RLTV contributor Joshua Crouch is a graduate student in the School of Public Health at Loma Linda University in California. He has lived in France, traveled in the Middle East, and studied the impact of Islam on the region in an undergraduate history degree. Crouch shared his views on the “burqa ban” in France.
“The law answers the short term issue of fear,” Crouch commented. “People are afraid of what they don’t understand, and even the traditionally progressive French are intimidated by Islam’s culture pervading their country.”
He might not be far off. The Swiss famously banned the construction of new minarets under the guise of “culture retention and skyline protection.” The French government have been posturing and threatening to implement a veil ban for several years and now that it is in effect, it will be interesting to see how this religious liberty issue plays out in Europe and elsewhere too.
“I understand the reason behind it,” Crouch continued, “there aren’t really any other situations where you can’t see people’s faces. You don’t know who is behind that veil, and you can’t identify them, just like someone wearing a ski-mask in a bank. Yes, there’s sexism and bigotry in fundamentalism Islam, just like there is in fundamentalist Christianity, but I don’t think we have a right to tell women what they can and can’t do in their religion or their relationship.”
Article18 is a weekly blog written by Martin Surridge, Associate Editor of Religious Liberty TV. Article18 logo and artwork created by Bradley Kenyon.
Is there a compelling governmental interest involved here? Perhaps that question needs to be addressed or added to your journalistic piece. Thanks.
Is there a compelling governmental interest involved here? Perhaps that question needs to be addressed or added to your journalistic piece. Thanks.
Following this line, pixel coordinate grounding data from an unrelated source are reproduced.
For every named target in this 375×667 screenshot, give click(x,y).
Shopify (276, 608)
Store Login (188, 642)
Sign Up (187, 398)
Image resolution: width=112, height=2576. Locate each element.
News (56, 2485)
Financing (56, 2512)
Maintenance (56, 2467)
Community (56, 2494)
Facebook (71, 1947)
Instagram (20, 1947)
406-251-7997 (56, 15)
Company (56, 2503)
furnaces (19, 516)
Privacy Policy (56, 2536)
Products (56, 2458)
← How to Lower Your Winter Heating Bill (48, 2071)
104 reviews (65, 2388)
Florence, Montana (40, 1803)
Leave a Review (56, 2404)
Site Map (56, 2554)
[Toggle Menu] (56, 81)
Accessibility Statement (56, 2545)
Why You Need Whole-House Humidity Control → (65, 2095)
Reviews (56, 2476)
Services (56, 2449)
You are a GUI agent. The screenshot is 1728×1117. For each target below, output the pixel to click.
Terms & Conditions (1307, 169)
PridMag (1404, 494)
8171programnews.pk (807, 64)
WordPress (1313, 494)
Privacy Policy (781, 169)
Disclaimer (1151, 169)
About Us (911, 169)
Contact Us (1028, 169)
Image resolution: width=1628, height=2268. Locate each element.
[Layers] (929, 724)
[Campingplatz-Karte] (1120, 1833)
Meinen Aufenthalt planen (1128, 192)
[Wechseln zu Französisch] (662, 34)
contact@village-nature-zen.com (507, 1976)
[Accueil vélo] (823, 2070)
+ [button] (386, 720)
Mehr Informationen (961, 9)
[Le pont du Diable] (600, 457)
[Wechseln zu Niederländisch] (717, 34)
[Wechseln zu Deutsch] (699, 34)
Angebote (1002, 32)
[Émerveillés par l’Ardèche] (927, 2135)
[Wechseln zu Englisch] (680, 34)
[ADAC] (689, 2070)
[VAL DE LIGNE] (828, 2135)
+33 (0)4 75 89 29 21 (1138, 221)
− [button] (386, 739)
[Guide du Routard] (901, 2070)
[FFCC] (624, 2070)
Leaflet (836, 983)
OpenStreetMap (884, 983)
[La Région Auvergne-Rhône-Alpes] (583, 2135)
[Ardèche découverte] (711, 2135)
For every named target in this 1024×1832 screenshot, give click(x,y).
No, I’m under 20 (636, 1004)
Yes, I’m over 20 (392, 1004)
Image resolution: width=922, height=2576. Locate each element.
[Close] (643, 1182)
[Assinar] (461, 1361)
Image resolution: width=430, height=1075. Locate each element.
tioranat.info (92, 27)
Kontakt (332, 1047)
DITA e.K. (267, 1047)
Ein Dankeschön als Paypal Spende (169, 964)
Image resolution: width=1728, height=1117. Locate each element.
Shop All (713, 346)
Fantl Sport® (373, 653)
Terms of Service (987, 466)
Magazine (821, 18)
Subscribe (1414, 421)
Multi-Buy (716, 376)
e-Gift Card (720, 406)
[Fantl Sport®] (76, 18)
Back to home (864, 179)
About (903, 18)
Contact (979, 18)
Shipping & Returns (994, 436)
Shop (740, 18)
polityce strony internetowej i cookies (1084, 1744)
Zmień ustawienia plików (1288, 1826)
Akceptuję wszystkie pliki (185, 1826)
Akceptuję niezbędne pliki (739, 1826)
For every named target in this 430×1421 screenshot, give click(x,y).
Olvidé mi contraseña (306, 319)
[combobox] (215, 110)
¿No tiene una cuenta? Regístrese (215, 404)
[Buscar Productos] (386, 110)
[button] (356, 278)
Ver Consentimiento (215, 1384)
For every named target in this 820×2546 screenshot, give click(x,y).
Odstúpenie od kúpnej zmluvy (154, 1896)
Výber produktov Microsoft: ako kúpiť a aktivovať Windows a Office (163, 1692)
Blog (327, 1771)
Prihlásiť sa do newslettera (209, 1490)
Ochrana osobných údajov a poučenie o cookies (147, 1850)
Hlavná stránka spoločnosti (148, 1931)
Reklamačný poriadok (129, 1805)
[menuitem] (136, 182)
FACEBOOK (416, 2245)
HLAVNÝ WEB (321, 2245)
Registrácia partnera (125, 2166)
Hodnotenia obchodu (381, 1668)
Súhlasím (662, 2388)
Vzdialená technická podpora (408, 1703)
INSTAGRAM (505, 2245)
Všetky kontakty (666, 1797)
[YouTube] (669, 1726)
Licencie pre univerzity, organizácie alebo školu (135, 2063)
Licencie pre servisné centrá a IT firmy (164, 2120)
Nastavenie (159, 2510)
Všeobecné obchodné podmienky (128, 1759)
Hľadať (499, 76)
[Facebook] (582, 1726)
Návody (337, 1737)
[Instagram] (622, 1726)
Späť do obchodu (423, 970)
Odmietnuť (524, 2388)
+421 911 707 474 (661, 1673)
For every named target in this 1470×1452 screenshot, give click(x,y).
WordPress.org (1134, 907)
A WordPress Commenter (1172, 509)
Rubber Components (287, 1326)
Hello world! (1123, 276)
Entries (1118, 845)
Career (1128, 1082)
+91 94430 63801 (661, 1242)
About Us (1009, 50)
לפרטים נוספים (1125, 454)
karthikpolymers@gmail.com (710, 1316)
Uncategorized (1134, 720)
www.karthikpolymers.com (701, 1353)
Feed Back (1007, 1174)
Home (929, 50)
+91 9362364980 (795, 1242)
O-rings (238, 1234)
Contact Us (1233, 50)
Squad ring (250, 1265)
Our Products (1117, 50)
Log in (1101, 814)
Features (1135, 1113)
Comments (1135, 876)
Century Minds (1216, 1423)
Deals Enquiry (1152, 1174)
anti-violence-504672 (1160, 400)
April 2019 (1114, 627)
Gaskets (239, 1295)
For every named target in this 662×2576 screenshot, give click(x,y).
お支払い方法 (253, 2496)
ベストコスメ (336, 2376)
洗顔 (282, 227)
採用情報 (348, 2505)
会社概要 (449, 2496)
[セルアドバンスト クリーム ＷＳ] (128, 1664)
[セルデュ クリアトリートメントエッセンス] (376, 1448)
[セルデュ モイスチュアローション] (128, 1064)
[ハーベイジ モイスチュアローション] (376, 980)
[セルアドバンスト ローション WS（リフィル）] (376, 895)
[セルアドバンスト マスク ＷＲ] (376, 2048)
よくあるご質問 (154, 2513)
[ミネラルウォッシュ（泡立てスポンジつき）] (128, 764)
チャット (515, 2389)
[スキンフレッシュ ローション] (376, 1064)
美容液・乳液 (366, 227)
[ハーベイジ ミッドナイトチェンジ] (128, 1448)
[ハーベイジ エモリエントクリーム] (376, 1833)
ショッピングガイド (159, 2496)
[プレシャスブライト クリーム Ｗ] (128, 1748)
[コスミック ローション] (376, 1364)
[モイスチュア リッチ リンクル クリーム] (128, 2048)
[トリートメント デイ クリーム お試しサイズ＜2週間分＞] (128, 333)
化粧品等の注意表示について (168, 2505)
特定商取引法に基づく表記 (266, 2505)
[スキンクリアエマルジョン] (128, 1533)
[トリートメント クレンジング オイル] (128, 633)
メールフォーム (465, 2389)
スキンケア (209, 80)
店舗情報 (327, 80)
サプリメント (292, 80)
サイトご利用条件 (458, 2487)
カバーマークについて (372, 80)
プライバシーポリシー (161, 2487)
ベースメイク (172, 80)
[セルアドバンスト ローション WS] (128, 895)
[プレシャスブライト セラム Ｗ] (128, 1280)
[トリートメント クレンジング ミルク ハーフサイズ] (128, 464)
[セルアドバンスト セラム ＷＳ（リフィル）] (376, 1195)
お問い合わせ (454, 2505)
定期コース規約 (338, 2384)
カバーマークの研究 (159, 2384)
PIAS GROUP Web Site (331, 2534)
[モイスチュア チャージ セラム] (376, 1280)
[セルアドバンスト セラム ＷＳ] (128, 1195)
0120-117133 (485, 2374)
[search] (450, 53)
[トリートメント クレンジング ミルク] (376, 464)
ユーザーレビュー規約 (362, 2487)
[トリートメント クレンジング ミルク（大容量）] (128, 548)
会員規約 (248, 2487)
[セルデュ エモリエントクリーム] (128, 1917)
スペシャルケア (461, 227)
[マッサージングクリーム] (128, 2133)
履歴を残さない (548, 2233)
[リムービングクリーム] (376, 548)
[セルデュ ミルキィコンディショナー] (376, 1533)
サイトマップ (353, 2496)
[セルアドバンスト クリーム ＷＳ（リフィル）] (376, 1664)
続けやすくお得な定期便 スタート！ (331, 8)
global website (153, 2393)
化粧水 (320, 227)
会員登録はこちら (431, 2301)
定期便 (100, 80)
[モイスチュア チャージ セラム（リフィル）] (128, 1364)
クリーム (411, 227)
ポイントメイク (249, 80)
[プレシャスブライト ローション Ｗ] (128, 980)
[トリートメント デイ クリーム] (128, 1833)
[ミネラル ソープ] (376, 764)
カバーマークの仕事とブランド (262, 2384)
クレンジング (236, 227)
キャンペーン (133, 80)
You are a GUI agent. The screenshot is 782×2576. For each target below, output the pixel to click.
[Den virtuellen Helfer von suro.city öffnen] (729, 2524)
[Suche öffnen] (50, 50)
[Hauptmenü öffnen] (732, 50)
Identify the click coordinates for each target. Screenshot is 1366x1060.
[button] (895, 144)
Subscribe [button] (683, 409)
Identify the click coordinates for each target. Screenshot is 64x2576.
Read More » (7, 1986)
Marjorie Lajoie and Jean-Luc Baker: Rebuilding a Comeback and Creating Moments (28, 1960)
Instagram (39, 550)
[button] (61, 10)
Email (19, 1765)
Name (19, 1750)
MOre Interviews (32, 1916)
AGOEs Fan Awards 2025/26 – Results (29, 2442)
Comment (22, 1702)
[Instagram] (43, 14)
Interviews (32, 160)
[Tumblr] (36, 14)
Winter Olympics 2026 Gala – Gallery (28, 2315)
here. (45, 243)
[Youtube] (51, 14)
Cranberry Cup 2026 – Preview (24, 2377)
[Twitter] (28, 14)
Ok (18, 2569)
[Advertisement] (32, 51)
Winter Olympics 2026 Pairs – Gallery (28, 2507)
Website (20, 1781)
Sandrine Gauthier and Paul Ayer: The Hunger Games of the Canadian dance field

The French government has given several reasons for prohibiting the public wearing of the burqa and the niqab. In addition to Sarkozy’s speech on personal freedom and defending French values of liberty and gender equality, they have also cited public safety and the need for authorities to be able to identify people, both in government offices and courts and in the streets. The law also includes wearing motorcycle helmets with the visor down. However, Sarkozy’s message seems to be what the world is focusing on, and it appears that most people aren’t buying the “public safety and identification” message.
…and I think they are, although you may possess better polling data than I.
The French government has given several reasons for prohibiting the public wearing of the burqa and the niqab. In addition to Sarkozy’s speech on personal freedom and defending French values of liberty and gender equality, they have also cited public safety and the need for authorities to be able to identify people, both in government offices and courts and in the streets. The law also includes wearing motorcycle helmets with the visor down. However, Sarkozy’s message seems to be what the world is focusing on, and it appears that most people aren’t buying the “public safety and identification” message.
…and I think they are, although you may possess better polling data than I.
I don’t know much about France but after reading this post i got new information about france.
I don’t know much about France but after reading this post i got new information about france.